### [PROBLEM TO WORK ON]
Give the records back exactly as written, but without the images.
RECORDS FOR PROCESSING Start Marker
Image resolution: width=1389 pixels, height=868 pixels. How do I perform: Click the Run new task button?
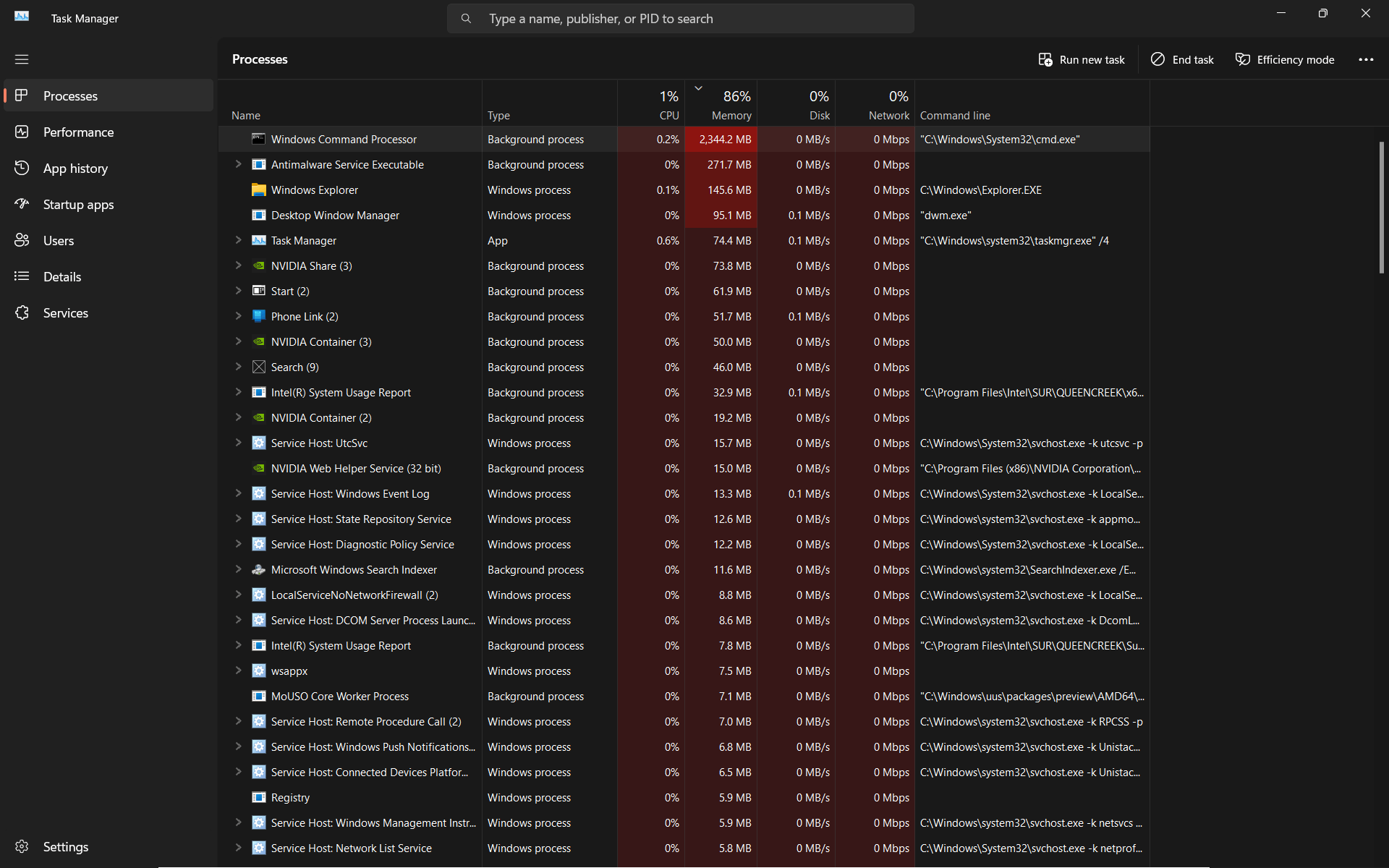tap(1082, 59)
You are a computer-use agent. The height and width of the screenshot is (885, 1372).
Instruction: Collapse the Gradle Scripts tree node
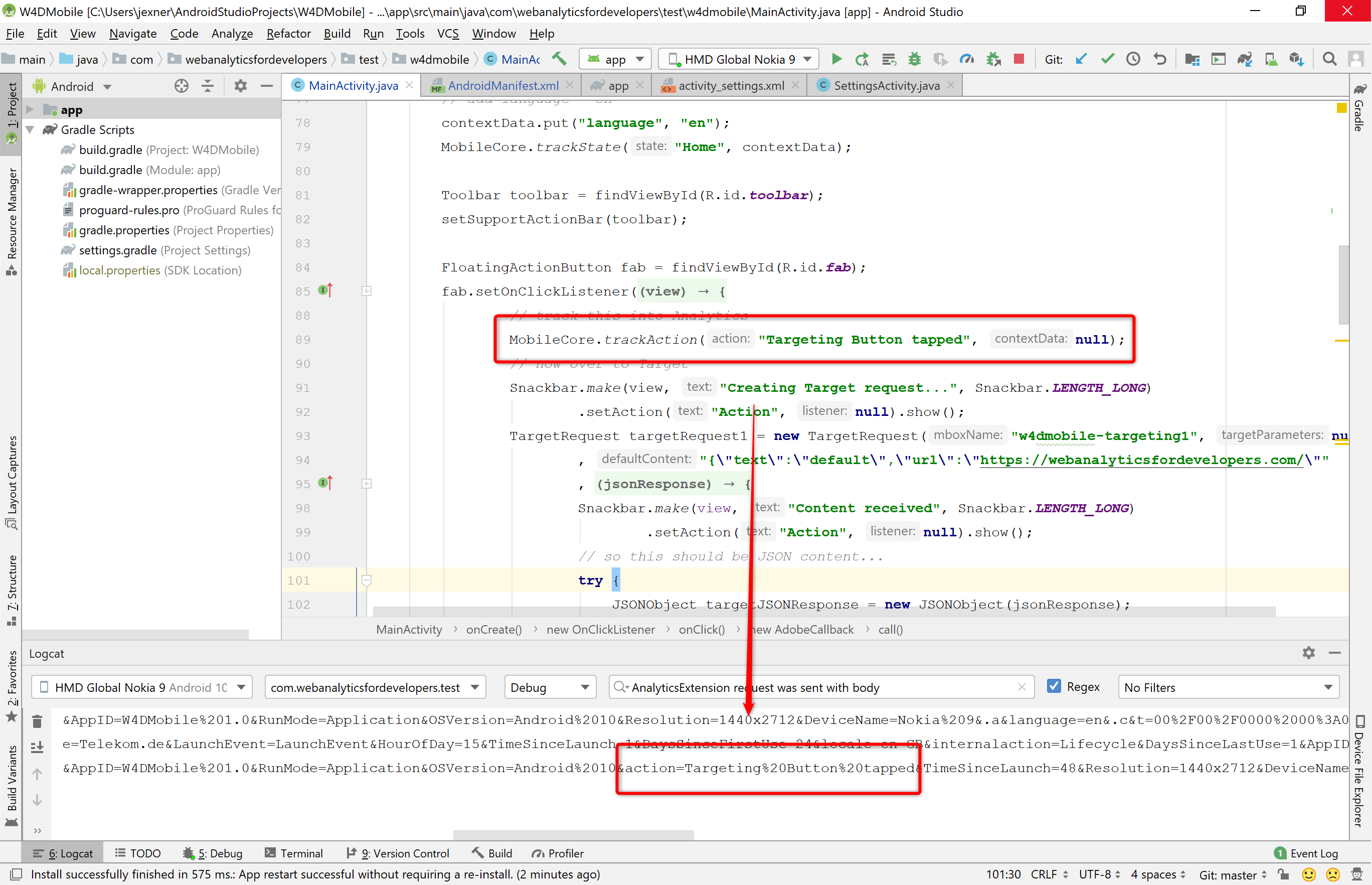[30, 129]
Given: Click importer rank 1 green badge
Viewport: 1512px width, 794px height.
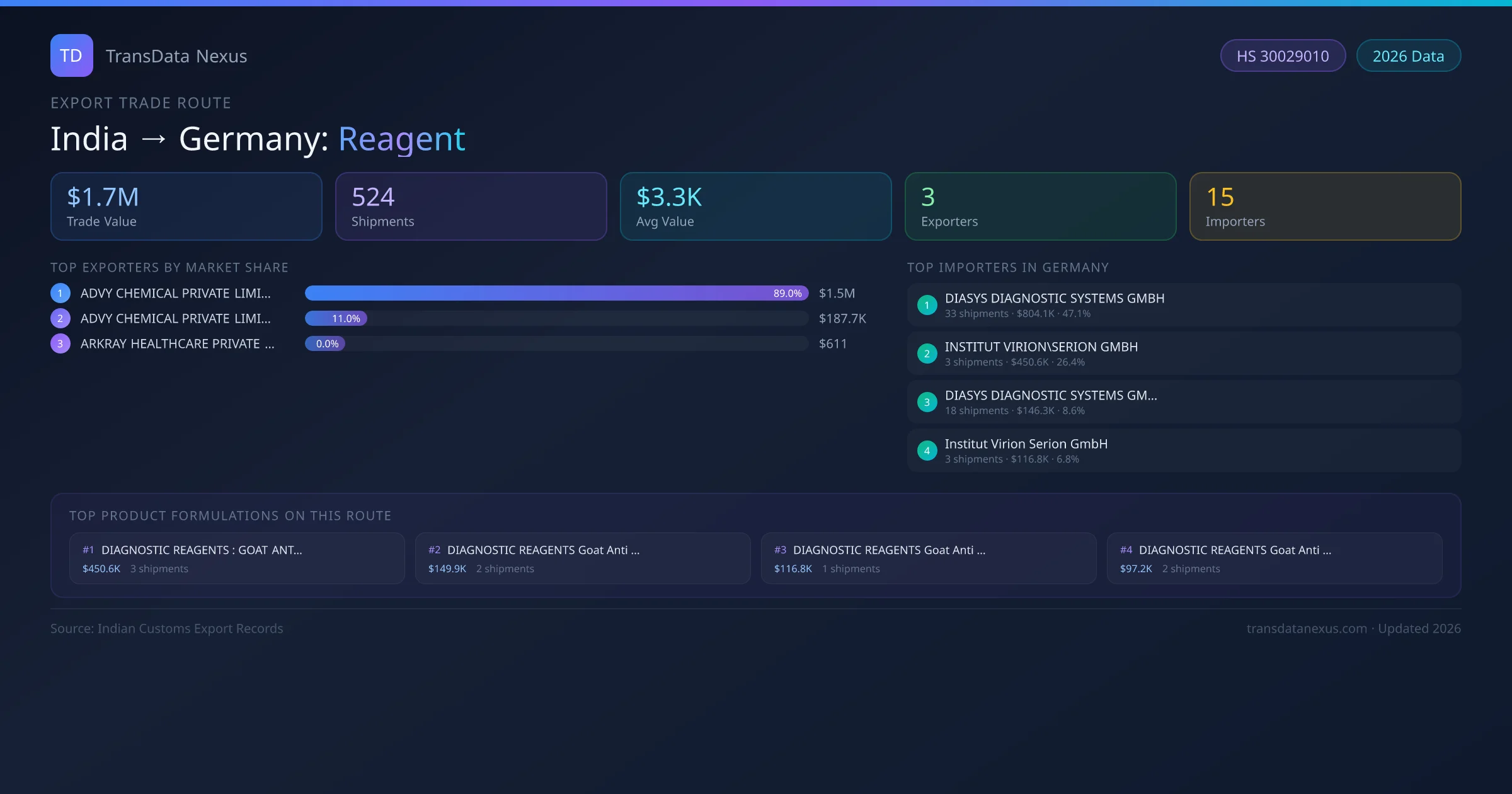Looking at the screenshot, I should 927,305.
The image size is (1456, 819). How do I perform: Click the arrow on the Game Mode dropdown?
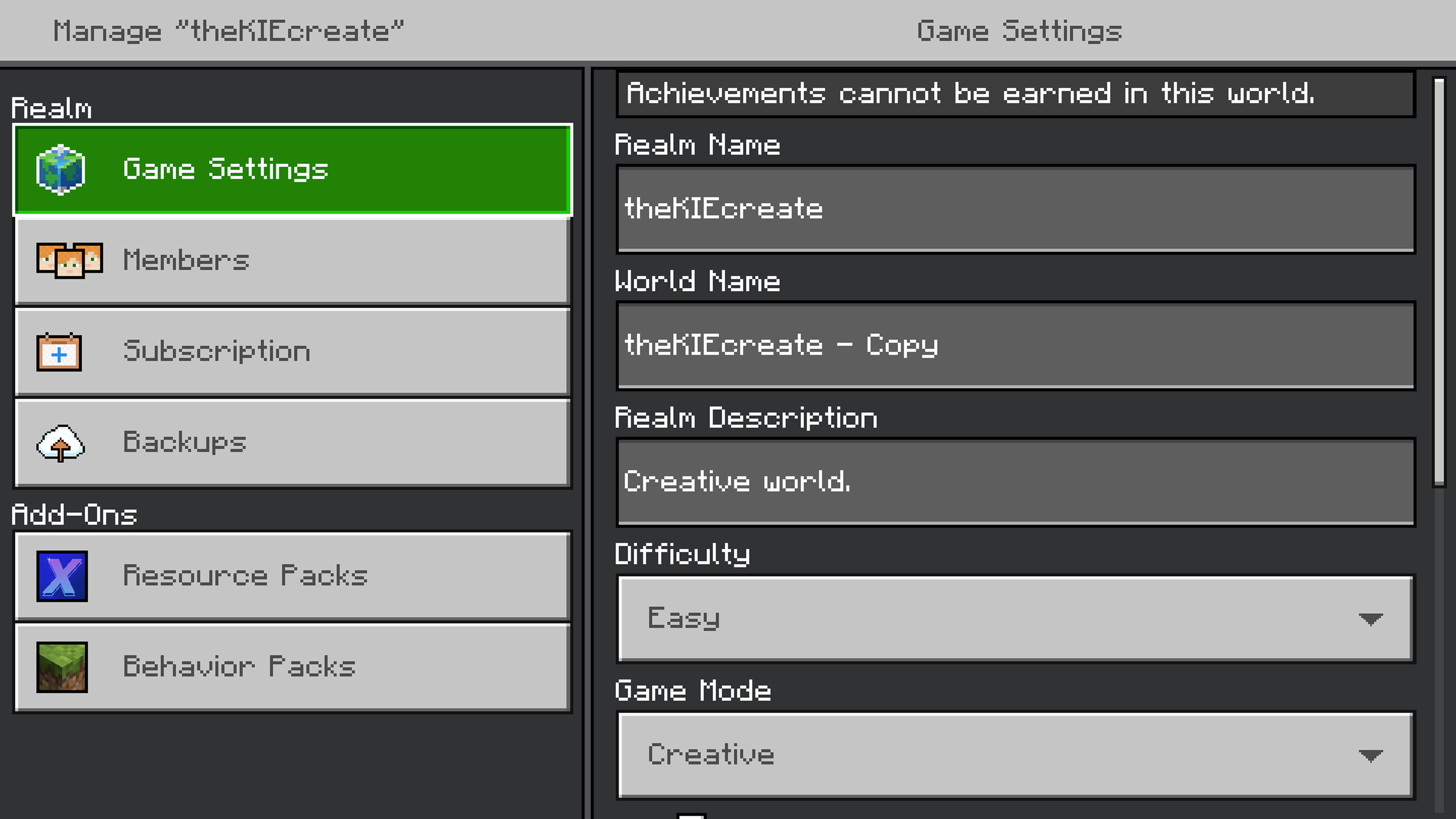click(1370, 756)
RECORDS FOR PROCESSING End Marker
### [SOLUTION TO THE EXERCISE]
Image resolution: width=1389 pixels, height=868 pixels. How do I perform: Click the Run new task button?
tap(1082, 59)
You are a computer-use agent. The height and width of the screenshot is (885, 1372).
Instruction: Collapse the Gradle Scripts tree node
[30, 129]
Given: Click importer rank 1 green badge
Viewport: 1512px width, 794px height.
Looking at the screenshot, I should 927,305.
The image size is (1456, 819). How do I perform: Click the arrow on the Game Mode dropdown?
click(1370, 756)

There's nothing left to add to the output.